Transport of dipolar Bose-Einstein condensates in a one-dimensional optical lattice

TL;DR

This paper investigates how magnetic dipolar interactions influence superfluidity in Bose-Einstein condensates within a one-dimensional optical lattice, revealing that dipole alignment affects damping and superfluid behavior depending on flow type.

Contribution

It demonstrates how dipole alignment direction impacts superfluid stability and damping in dipolar Bose-Einstein condensates in optical lattices, depending on oscillatory or continuous flow conditions.

Findings

Perpendicular dipole alignment reduces damping in oscillatory flow.

Parallel dipole alignment preserves superfluidity in continuous flow.

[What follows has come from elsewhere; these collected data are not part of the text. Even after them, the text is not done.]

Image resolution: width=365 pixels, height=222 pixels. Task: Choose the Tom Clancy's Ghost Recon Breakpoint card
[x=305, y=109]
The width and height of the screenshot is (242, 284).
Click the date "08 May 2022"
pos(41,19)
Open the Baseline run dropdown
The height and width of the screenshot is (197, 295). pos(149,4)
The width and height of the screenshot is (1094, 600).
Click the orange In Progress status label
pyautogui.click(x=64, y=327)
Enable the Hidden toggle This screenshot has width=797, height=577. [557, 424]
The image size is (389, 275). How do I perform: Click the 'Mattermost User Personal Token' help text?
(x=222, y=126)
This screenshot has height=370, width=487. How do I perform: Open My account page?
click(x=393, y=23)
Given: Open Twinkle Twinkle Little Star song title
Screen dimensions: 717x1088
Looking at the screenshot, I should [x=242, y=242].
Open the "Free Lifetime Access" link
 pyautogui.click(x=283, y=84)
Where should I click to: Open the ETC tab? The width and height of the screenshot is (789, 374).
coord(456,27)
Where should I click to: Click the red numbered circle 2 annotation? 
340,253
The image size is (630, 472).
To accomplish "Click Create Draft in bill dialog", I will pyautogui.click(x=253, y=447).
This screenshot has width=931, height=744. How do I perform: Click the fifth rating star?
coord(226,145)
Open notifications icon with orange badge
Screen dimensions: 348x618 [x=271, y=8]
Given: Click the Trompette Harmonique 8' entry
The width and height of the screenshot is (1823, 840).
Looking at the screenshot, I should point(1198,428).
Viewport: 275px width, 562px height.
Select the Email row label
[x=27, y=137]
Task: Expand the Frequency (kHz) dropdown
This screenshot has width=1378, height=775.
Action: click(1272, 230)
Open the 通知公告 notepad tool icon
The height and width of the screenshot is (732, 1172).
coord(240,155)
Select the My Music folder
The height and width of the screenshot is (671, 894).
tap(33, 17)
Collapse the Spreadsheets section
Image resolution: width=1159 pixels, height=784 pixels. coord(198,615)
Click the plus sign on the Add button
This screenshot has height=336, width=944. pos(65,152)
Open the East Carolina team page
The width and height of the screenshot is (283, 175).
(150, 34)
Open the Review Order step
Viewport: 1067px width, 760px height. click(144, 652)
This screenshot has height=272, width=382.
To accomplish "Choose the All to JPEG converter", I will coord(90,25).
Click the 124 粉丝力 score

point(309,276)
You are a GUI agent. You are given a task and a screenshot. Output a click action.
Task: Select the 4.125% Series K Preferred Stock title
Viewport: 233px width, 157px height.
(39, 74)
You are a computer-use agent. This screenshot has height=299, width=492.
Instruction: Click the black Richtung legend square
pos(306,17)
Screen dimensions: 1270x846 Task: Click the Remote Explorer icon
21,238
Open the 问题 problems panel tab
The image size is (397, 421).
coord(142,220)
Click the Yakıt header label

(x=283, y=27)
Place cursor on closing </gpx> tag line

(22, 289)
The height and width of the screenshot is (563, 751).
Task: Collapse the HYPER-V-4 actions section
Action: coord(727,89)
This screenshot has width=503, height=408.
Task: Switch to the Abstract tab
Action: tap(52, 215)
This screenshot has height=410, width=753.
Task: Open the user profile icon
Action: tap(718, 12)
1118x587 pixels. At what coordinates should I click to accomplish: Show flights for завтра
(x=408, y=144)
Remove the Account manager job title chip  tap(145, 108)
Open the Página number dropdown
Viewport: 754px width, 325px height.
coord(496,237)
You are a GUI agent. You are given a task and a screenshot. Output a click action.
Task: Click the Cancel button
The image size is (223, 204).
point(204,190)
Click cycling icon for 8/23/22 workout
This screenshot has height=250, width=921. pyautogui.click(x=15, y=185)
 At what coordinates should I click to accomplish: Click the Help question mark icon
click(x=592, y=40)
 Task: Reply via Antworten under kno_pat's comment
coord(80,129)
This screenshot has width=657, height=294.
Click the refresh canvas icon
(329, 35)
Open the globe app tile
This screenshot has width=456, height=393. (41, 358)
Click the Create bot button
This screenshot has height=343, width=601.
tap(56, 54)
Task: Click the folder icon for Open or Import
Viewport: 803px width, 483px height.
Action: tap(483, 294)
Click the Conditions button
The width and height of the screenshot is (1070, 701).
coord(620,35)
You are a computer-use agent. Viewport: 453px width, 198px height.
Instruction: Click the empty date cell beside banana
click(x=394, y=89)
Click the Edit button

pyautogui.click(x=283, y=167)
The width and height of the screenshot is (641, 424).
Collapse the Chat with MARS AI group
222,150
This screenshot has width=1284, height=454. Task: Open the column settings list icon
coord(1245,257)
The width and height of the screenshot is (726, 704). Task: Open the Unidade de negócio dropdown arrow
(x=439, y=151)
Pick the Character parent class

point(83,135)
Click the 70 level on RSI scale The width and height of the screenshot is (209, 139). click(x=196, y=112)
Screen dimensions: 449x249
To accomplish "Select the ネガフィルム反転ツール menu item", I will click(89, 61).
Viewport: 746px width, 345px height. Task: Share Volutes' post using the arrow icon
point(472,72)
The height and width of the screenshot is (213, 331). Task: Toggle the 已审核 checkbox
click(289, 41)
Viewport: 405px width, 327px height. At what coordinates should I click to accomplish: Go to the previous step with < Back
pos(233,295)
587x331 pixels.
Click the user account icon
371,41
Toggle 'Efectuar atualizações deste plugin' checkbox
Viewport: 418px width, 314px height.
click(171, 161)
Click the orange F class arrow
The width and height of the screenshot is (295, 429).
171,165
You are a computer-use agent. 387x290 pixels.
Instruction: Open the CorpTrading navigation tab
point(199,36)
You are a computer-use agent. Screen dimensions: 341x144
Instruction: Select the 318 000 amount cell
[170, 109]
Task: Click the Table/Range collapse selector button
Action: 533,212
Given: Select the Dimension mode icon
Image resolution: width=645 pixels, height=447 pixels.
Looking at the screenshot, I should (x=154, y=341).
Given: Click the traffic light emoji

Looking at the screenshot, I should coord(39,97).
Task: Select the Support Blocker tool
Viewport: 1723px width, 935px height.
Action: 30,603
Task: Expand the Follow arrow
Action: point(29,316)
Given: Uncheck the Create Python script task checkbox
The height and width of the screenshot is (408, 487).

Topological excitations and tunnel barriers explain the observed effects.

Abstract

We show that magnetic dipolar interactions can stabilize superfluidity in atomic gases but the dipole alignment direction required to achieve this varies, depending on whether the flow is oscillatory or continuous. If a condensate is made to oscillate through a lattice, damping of the oscillations can be reduced by aligning the dipoles perpendicular to the direction of motion. However, if a lattice is driven continuously through the condensate, superfluid behavior is best preserved when the dipoles are aligned parallel to the direction of motion. We explain these results in terms of the formation of topological excitations and tunnel barrier heights between lattice sites.